*** SELECTED PASSAGE Section Begins ***
Sea ice is a critical indicator of changes in the Earth's climate. A new discovery by Brown University researchers could provide scientists a new way to reconstruct sea ice abundance and distribution information from the ancient past, which could aid in understanding human-induced climate change happening now.
In a study published in Nature Communications, the researchers show that an organic molecule often found in high-latitude ocean sediments, known as tetra-unsaturated alkenone (C37:4), is produced by one or more previously unknown species of ice-dwelling algae. As sea ice concentration ebbs and flows, so do the algae associated with it, as well as the molecules they leave behind.
“We've shown that this molecule is a strong proxy for sea ice concentration,” said Karen Wang, a Ph.D. student at Brown and lead author of the research. “Looking at the concentration of this molecule in sediments of different ages could allow us to reconstruct sea ice concentration through time.”
Other types of alkenone molecules have been used for years as proxies for sea surface temperature. At different temperatures, algae that live on the sea surface make differing amounts of alkenones known as C37:2 and C37:3. Scientists can use the ratios between those two molecules found in sea sediments to estimate past temperature. C37:4 — the focus of this new study — had been long considered a bit of problem for temperature measurements. It turns up in sediments taken from closer to the Arctic, throwing off the C37:2/C37:3 ratios.
“That was mostly what the C37:4 alkenone was known for — throwing off the temperature ratios,” said Yongsong Huang, principal investigator of the National Science Foundation-funded project and a professor in Brown's Department of Earth, Environmental and Planetary Science. “Nobody knew where it came from, or whether it was useful for anything. People had some theories, but no one knew for sure.”
To figure it out, the researchers studied sediment and sea water samples containing C37:4 taken from icy spots around the Arctic. They used advanced DNA sequencing techniques to identify the organisms present in the samples. That work yielded previously unknown species of algae from the order Isochrysidales. The researchers then cultured those new species in the lab and showed that they were indeed the ones that produced an exceptionally high abundance of C37:4.
*** SELECTED PASSAGE Section Ends ***
— THE PROBLEM —
Decide whether each statement agrees with the sea ice article. Answer yes or no, and quote the words from the article that settle it.
1. The C37:4 molecule is made by ice-dwelling algae that were not known before.
2. Scientists have used C37:4 for years to estimate sea surface temperature.
3. The researchers grew the new algae species in the lab.
*** SUPPLIED MATERIAL Section Begins ***
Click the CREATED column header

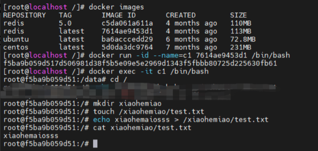point(181,15)
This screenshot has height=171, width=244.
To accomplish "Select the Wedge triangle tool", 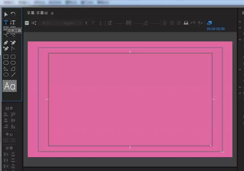I will (x=6, y=69).
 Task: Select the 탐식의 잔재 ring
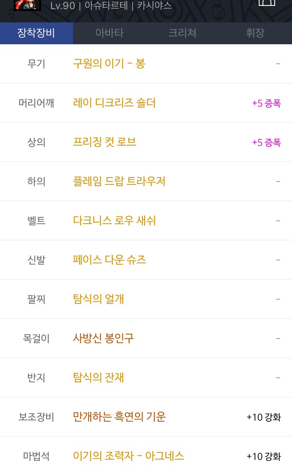click(99, 378)
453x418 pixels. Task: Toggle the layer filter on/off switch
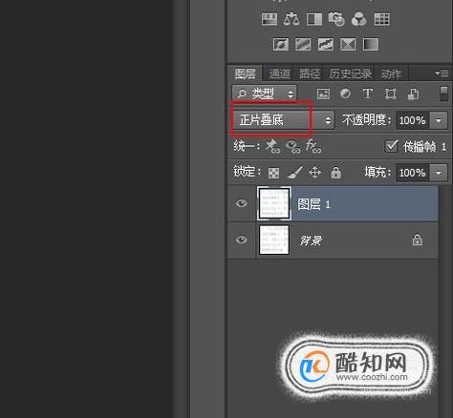pos(443,94)
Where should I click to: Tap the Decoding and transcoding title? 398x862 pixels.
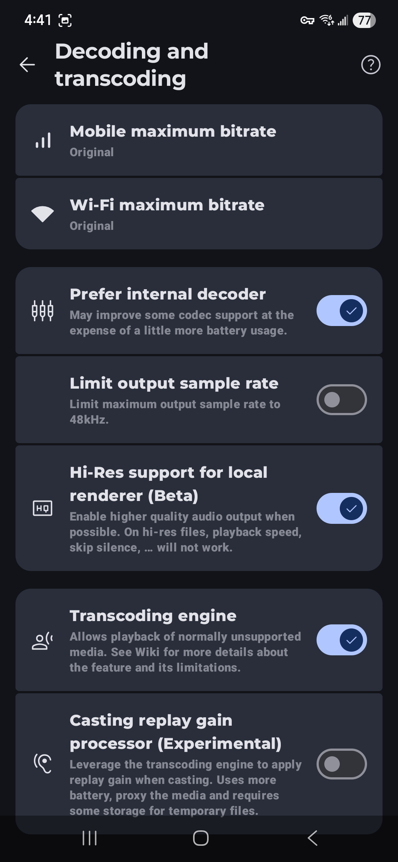132,65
*** SUPPLIED MATERIAL Section Ends ***
— RESPONSE —
1. Yes: "is produced by one or more previously unknown species of ice-dwelling algae"
2. No: "That was mostly what the C37:4 alkenone was known for — throwing off the temperature ratios"
3. Yes: "The researchers then cultured those new species in the lab"